If you’ve ever been on an operating table and wanted the attending nurses and physicians to make one last safety checklist to make sure they have the correct patient and procedure, you’re not alone. As of July 1, the Joint Commission on Accreditation of Healthcare Organizations (JCAHO) has issued new guidelines aimed at reducing surgical errors.

That organization is just one more group joining the effort of medical organizations to reduce surgical errors, says Dr. William Turner Jr. of University of Mississippi Medical Center (UMC) where surgical safeguards have been in place for a number of years.

“We’ve been working constantly through various entities to achieve consensus on patient care guidelines,” he said. “There are a lot of sources, and this one is the latest group to join an issue that’s been discussed for a long time.”

The guidelines require physicians and surgical staff to perform the following tasks prior to surgery:

• Surgeons must sign the incision site, ideally when the patient is awake and cooperative, with a marker that will not wash off in the operating room.

• Operating teams must complete a checklist before the surgery to ensure the correct patient is on the operating table.

• Operating team members must agree on which procedure is being done and on which part of the body.

Any hospital or surgical facility not complying with the new safety rules risks losing JCAHO accreditation. Turner said UMC is already in compliance and will not be affected by this threat, although any hospital’s loss of accreditation could have an adverse effect on federal funding.

An official at the Mississippi Hospital Association (MHA) says none of their 115 member institutions are in danger of losing accreditation either.

“Standards that are a part of the new guidelines have been in place for several years,” said Marcella McKay, vice president for nursing and professional affairs with MHA. “Hospitals have been aware and have been complying. All of these guidelines have been recommended in the past and now they’re mandatory.”

McKay says her organization has been surprised at the attention the statement from JCAHO has generated. She feels the national focus on patient safety is a factor in making the guidelines more universally known.

“We’re pleased any time the efforts of hospitals to increase patient safety are publicized,” she added.

Turner, who is James D. Hardy professor and chairman of the surgery department at UMC, says the public discourse and dissemination of information on this issue is a very good thing.

“Having this information in the lay press will help patients understand why we do these things,” he said. “We’ve had some concern from patients when a surgeon marks the incision site before the surgery. They think the surgeon might not know what he’s doing.”
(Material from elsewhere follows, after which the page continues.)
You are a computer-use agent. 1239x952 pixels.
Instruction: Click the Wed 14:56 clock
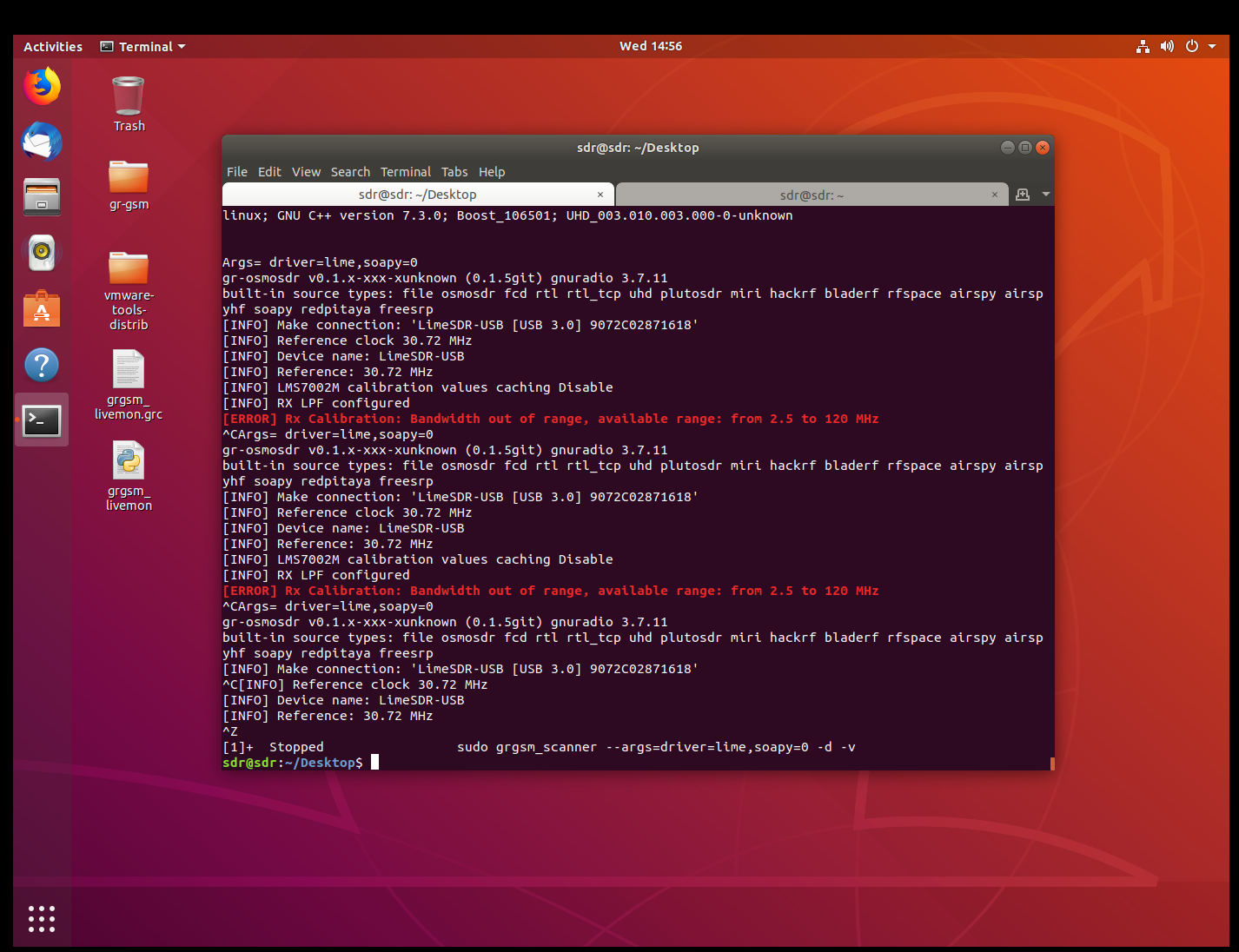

He points out that for many years plastic surgeons have been using markers on patients to outline procedures that are to be done. Any public information that helps patients understand the extended use of this safeguard in other surgeries is positive.
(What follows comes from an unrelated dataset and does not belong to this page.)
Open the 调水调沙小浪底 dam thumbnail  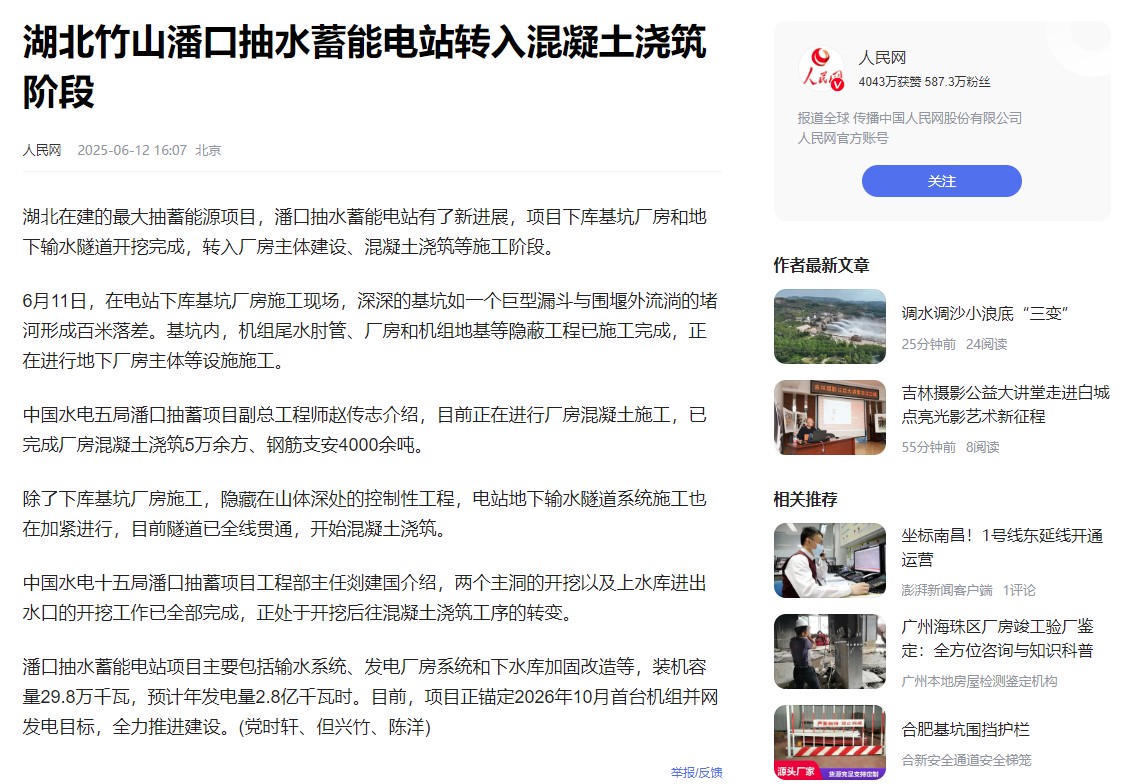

“With the World Wide Web, patients are able to have access to the medical profession’s discourse and obtain more information,” Turner said.

In addition to marking the incision site, surgical teams at UMC have operative time outs to identify the patient and what’s to be done before the procedure starts and have a post operative to agree on who the surgeon was and what specimens were removed.

“Most hospitals have had some type of guidelines in place for years in various formats and it has helped,” Turner said. “They’re considered best practices in hospitals.”

No one knows exactly how many wrong surgeries occur because JCAHO receives only voluntary reports, but they are thought to be a small fraction of the nation’s 70 million annual surgeries.